The Fascinating World of 2 $\times$ 2 $\times$ 2 Tensors: Its Geometry and Optimization Challenges
Gabriel H. Brown, Joe Kileel, Tamara G. Kolda
TL;DR
This work analyzes the geometry and optimization of $2 \times 2 \times 2$ tensors, highlighting key deviations from matrix intuition through the lens of algebraic geometry and group actions. It develops a canonical-form framework via $\mathrm{GL}(2)^{\times 3}$ orbits, with the hyperdeterminant and multilinear rank jointly characterizing rank and typical ranks, revealing two typical ranks ($2$ and $3$) and a non-hierarchical closure structure. The paper demonstrates ill-posedness in low-rank tensor approximation: no best rank-2 approximation exists for rank-3 tensors in this size, a phenomenon tied to singularities on the hyperdeterminant zero surface and border-rank behavior.
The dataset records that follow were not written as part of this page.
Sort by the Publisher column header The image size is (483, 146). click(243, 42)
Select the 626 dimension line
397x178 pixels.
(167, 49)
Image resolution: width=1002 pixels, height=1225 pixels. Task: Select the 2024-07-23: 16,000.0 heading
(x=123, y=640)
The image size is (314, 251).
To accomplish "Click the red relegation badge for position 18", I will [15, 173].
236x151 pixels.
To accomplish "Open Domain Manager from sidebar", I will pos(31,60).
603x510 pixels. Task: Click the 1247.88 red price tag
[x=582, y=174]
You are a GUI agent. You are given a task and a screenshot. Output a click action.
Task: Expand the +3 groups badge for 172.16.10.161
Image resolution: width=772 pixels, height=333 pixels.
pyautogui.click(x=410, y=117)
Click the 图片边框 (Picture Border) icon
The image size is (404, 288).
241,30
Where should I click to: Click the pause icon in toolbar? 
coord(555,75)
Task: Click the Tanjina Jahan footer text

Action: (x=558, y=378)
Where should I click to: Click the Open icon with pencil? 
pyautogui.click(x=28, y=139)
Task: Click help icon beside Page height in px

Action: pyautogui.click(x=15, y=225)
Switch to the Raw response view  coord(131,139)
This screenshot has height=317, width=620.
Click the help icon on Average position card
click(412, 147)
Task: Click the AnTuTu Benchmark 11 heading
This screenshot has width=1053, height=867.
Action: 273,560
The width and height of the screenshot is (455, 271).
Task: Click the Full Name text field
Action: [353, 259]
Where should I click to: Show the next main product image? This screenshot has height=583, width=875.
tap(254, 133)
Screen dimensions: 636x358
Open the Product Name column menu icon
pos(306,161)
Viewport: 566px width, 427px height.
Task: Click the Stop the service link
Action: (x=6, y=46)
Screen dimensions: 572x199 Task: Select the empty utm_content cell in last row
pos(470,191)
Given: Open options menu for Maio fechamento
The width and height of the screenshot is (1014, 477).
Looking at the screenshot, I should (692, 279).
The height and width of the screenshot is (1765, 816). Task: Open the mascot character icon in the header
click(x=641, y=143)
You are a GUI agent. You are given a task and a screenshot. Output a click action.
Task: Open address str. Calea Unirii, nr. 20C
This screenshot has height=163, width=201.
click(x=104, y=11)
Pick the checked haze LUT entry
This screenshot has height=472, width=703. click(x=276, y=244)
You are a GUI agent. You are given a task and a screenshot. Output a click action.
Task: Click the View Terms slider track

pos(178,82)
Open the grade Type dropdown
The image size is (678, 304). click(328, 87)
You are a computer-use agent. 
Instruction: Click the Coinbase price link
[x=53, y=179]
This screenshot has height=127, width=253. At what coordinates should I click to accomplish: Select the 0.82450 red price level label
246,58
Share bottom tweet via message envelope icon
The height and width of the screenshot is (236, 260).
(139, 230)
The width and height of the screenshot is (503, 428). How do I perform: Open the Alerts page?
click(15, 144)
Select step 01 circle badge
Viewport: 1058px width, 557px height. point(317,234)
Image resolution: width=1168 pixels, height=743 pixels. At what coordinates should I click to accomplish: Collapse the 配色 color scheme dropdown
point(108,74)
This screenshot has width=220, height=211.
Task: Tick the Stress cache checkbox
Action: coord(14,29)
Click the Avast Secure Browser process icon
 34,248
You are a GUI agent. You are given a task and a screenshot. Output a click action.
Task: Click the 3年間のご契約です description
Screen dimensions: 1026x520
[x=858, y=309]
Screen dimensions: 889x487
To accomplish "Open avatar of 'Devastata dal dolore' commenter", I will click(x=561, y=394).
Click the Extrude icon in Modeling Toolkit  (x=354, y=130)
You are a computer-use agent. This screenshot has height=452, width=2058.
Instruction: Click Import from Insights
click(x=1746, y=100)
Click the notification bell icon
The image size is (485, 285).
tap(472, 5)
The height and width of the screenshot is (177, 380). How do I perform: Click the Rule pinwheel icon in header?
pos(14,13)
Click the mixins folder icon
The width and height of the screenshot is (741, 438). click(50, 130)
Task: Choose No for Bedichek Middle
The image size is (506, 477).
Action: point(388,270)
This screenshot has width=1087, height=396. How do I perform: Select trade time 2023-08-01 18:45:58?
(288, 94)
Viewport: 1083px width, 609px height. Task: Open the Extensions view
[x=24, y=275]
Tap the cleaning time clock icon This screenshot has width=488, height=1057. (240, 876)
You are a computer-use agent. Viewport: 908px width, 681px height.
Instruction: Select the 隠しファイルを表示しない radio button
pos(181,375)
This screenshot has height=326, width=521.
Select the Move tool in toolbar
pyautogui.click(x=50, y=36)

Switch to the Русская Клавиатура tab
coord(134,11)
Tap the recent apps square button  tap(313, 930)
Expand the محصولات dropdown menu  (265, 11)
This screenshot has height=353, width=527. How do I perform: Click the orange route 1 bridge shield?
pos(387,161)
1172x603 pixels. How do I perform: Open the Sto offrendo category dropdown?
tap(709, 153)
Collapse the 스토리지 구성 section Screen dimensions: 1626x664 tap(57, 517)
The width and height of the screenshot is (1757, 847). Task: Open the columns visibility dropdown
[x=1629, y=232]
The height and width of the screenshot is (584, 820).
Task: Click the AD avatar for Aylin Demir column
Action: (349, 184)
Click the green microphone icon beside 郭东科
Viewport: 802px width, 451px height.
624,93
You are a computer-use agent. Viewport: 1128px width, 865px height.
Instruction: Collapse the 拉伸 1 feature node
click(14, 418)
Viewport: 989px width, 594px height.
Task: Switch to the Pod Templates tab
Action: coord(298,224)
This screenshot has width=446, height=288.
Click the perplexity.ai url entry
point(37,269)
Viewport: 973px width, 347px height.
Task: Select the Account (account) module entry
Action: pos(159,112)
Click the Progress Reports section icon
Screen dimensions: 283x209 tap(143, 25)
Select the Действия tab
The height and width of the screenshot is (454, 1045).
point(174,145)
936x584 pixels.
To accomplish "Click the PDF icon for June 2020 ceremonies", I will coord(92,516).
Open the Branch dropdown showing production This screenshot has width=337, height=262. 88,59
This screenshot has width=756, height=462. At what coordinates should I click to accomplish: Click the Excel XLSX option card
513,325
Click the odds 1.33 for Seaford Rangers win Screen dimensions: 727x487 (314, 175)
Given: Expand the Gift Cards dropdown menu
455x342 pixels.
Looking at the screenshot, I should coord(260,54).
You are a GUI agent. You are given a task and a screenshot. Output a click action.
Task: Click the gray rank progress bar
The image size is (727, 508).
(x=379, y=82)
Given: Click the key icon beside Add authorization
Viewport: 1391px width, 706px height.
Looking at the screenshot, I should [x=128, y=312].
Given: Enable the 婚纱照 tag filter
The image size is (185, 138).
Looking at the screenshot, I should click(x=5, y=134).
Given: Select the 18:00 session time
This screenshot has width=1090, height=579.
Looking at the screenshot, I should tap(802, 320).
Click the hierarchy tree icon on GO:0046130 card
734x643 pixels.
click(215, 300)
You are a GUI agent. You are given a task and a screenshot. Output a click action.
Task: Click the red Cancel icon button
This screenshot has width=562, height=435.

It also provides constructive algorithms for canonical form conversion and visualizations to build intuition, with extensive discussion on implications for larger tensors and numerical optimization.
Abstract
This educational article highlights the geometric and algebraic complexities that distinguish tensors from matrices, to supplement coverage in advanced courses on linear algebra, matrix analysis, and tensor decompositions. Using the case of real-valued 2 $\times$ 2 $\times$ 2 tensors, we show how tensors violate many well-known properties of matrices: (1) The rank of a matrix is bounded by its smallest dimension, but a 2 $\times$ 2 $\times$ 2 tensor can be rank 3. (2) Matrices have a single typical rank, but the rank of a generic 2 $\times$ 2 $\times$ 2 tensor can be 2 or 3 - it has two typical ranks. (3) Any limit point of a sequence of matrices of rank $r$ is at most rank $r$, but a limit point of a sequence of 2 $\times$ 2 $\times$ 2 tensors of rank 2 can be rank 3 (a higher rank). (4) Matrices always have a best rank-$r$ approximation, but no rank-3 tensor of size 2 $\times$ 2 $\times$ 2 has a best rank-2 approximation. We unify the analysis of the matrix and tensor cases using tools from algebraic geometry and optimization, providing derivations of these surprising facts. To build intuition for the geometry of rank-constrained sets, students and educators can explore the geometry of matrix and tensor ranks via our interactive visualization tool.